Para que se produzca el fenómeno que llamamos “ver”, la luz debe impactar en nuestra retina. Tras una serie de cambios electroquímicos, se producen señales que viajan a través del nervio óptico y terminan en la corteza cerebral visual. Posteriormente esa información es decodificada en nuestro cerebro y llegamos a comprender aquello que estamos viendo.

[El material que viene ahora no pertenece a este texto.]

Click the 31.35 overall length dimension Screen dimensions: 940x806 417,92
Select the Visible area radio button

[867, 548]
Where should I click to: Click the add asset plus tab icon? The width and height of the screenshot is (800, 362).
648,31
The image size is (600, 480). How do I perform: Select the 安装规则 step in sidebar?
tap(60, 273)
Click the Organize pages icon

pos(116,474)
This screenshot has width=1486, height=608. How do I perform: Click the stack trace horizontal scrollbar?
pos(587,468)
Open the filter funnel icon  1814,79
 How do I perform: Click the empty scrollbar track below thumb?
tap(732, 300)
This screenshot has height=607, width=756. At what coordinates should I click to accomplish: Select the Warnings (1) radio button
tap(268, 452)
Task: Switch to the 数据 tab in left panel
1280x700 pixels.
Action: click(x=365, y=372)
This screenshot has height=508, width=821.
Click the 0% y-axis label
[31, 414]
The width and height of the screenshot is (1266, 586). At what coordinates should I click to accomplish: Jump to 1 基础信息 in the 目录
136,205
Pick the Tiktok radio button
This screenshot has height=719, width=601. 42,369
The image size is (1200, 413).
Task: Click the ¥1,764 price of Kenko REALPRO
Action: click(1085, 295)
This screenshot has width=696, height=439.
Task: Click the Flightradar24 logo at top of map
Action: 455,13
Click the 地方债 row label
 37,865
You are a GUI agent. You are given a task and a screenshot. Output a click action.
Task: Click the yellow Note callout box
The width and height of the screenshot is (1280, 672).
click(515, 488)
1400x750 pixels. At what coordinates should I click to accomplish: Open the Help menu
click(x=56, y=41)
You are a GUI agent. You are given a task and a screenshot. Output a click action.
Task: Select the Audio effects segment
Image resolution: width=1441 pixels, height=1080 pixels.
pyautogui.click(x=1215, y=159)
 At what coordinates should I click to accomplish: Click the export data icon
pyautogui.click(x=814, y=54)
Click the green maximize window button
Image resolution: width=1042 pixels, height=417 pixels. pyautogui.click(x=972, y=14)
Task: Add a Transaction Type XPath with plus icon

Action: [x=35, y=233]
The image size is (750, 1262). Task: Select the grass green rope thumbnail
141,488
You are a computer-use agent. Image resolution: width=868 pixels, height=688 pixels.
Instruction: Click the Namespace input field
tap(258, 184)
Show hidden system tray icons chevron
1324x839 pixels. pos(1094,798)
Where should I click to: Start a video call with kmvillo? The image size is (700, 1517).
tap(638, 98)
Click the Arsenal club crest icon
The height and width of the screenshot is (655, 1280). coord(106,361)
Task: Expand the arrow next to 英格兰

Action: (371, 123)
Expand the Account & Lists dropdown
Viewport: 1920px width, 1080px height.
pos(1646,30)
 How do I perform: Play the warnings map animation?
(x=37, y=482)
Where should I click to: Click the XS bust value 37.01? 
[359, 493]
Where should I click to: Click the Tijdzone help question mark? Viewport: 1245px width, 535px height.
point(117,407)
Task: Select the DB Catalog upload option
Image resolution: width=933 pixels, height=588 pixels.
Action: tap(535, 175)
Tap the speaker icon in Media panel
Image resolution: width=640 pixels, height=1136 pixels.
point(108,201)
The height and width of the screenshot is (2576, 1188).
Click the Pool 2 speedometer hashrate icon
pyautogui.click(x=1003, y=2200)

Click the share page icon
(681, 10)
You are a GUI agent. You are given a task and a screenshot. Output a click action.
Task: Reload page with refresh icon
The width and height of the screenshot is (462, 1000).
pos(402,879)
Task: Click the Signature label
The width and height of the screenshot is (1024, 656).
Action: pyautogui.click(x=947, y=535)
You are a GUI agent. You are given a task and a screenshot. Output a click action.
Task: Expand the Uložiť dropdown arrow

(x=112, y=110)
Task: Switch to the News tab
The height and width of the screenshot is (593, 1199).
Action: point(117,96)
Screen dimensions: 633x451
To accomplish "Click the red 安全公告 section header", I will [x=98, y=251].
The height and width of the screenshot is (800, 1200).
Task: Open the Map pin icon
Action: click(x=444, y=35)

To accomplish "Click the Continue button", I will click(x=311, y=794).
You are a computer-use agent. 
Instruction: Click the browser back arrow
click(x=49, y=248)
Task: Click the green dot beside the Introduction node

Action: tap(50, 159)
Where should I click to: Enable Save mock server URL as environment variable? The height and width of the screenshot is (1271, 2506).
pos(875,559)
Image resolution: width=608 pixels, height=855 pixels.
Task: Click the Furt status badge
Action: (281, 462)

Sin embargo, cuando hablamos de “ver” la vulnerabilidad, no parece que la descripción anterior se ajuste realmente a lo que se quiere expresar. De hecho, una de las dificultades para abordar la vulnerabilidad es que tiende a ser “invisible”. Algo que existe, puede ser invisible porque se oculta a la mirada o porque quién podría mirar no sabe hacerlo, no puede hacerlo o no quiere hacerlo. ¿Ocultamos la vulnerabilidad? ¡Claro que sí! No revelamos nuestra fragilidad ante miradas extrañas, un cierto pudor, que protege nuestra interioridad, nos lo impide. Y es que nadie revelaría puntos débiles ante un posible agresor y, en lo que se refiere a la fragilidad, todos somos posibles agresores. Si queremos ver la vulnerabilidad oculta, se requiere dejar de lado toda forma de amenaza hacia el otro y transformarse en alguien que cuida. Quizás entonces, podamos ver, pero es evidente, que ya no estamos hablando de señales electroquímicas que impactan en nuestro cerebro.
A veces, la vulnerabilidad es tan extrema que no tenemos murallas para evitar que otros la vean. Es el caso de la historia del hombre herido y abandonado en el camino (Lc 10,30). El relato es claro en que los dos primeros viajeros, al verlo, deciden desviarse. El samaritano, en cambio, lo ve y se compadece. Los que se desvían, no tienen un problema biológico en sus ojos, y probablemente tampoco en su corteza cerebral que es capaz de integrar la información del mundo exterior. Parece ser que la mirada que se desvía y la mirada que es capaz de lidiar con la vulnerabilidad tienen su origen en otro lado. La clave se encuentra, probablemente, en la frase: “viéndolo, se compadeció de él”. El ver y compadecerse son como temas musicales contrastantes, pero con tonalidades vecinas, al modo de una sonata. Y es que esa mirada no proviene de los ojos, ni de la corteza cerebral, sino que provino de un corazón que es, propiamente, capaz de ver y cuya respuesta es la compasión. Miremos el mundo desde el corazón y veremos cosas que no veíamos previamente. Esa es la invitación de este concurso.